▸ YOUR OBJECTIVE: Your reply should contain nothing except the lines from the one with "At what coordinates should I click to accomplish: Select" through the end of the listing below, reproduced exactly and stripped of pictures.

==========

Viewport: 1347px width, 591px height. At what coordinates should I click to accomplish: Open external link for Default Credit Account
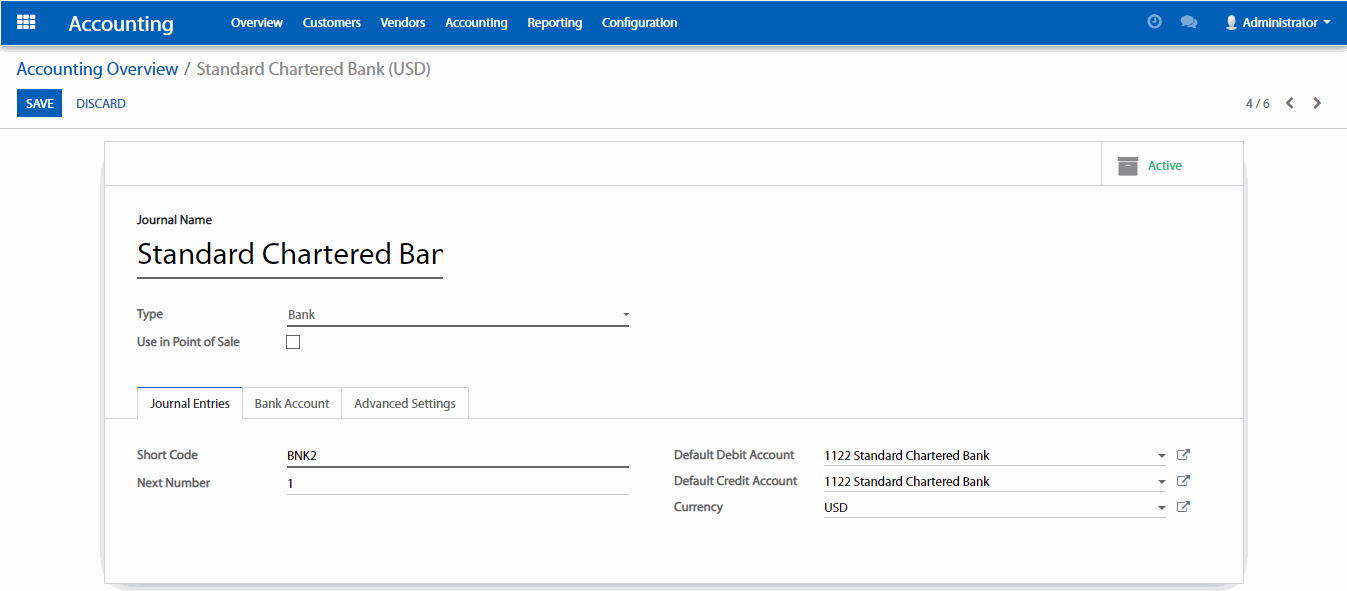[1183, 481]
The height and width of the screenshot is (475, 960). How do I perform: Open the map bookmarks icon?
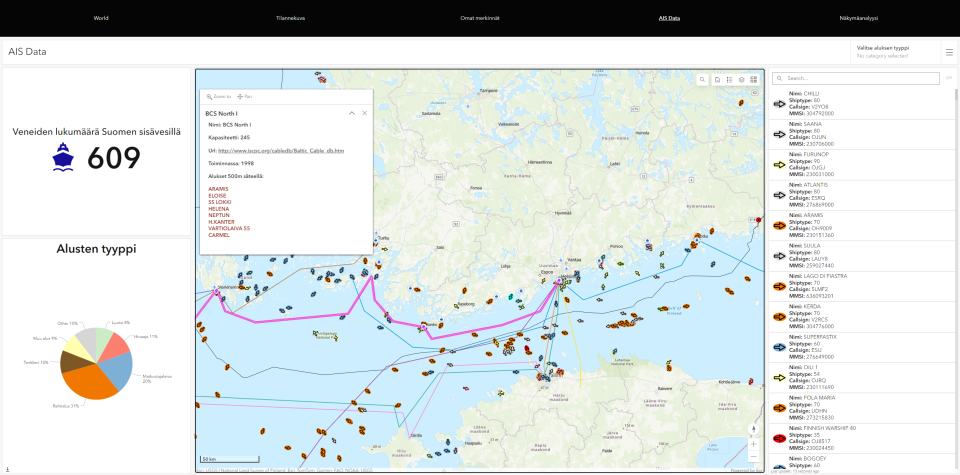coord(717,79)
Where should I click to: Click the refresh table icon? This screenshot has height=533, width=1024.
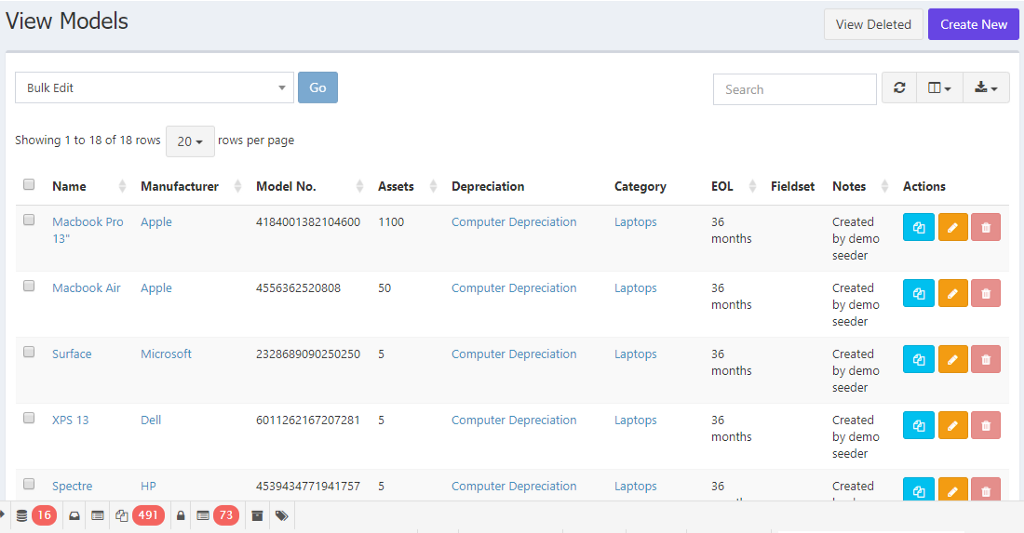pyautogui.click(x=899, y=88)
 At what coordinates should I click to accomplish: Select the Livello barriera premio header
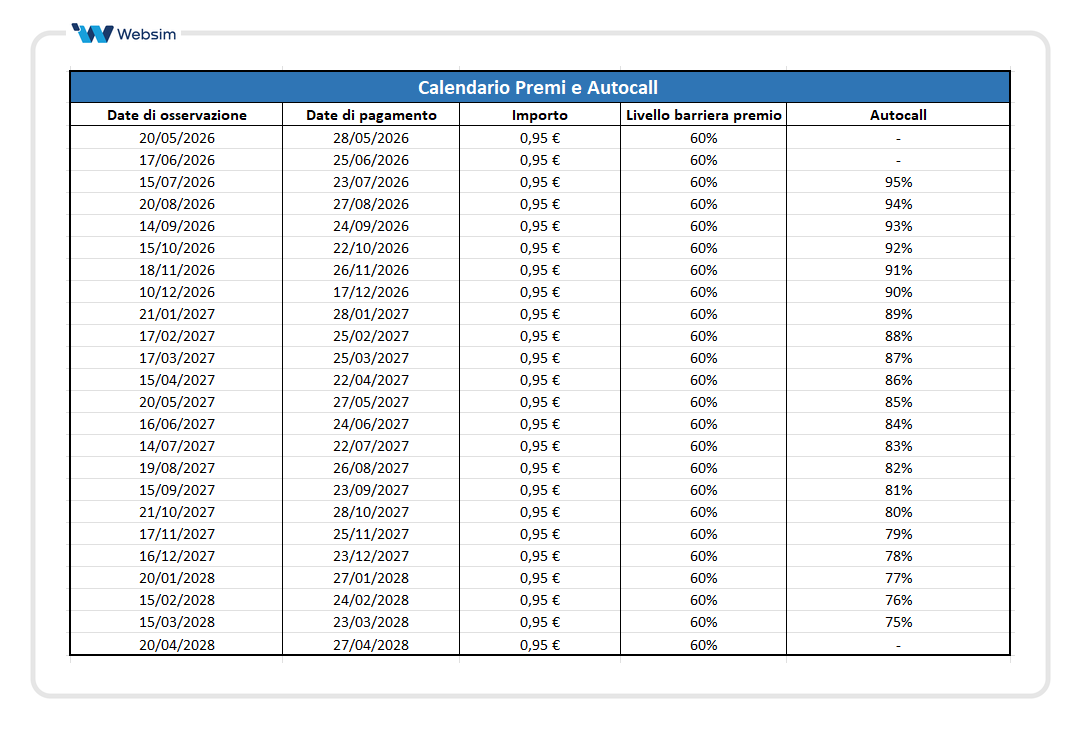click(703, 114)
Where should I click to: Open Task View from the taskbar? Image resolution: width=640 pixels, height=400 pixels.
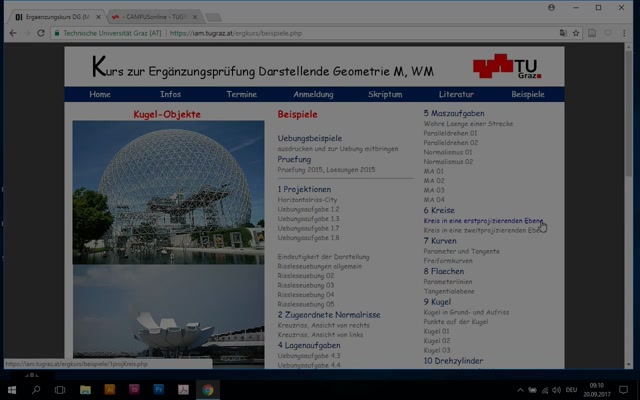tap(60, 389)
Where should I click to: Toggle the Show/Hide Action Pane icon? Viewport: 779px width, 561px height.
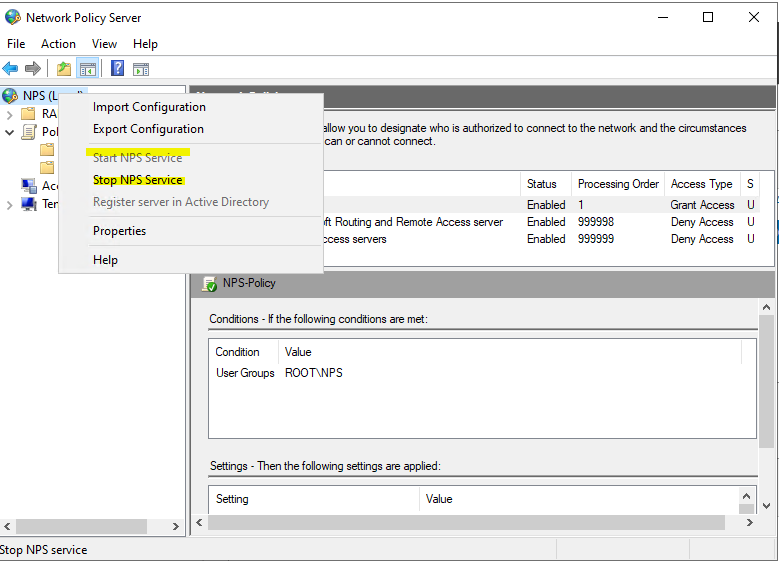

==========

▸ YOUR SOLUTION:
 At what coordinates should I click to accomplish: Select the Livello barriera premio header
click(703, 114)
Where should I click to: Open Task View from the taskbar? Image resolution: width=640 pixels, height=400 pixels.
tap(60, 389)
Where should I click to: Toggle the Show/Hide Action Pane icon? Viewport: 779px width, 561px height.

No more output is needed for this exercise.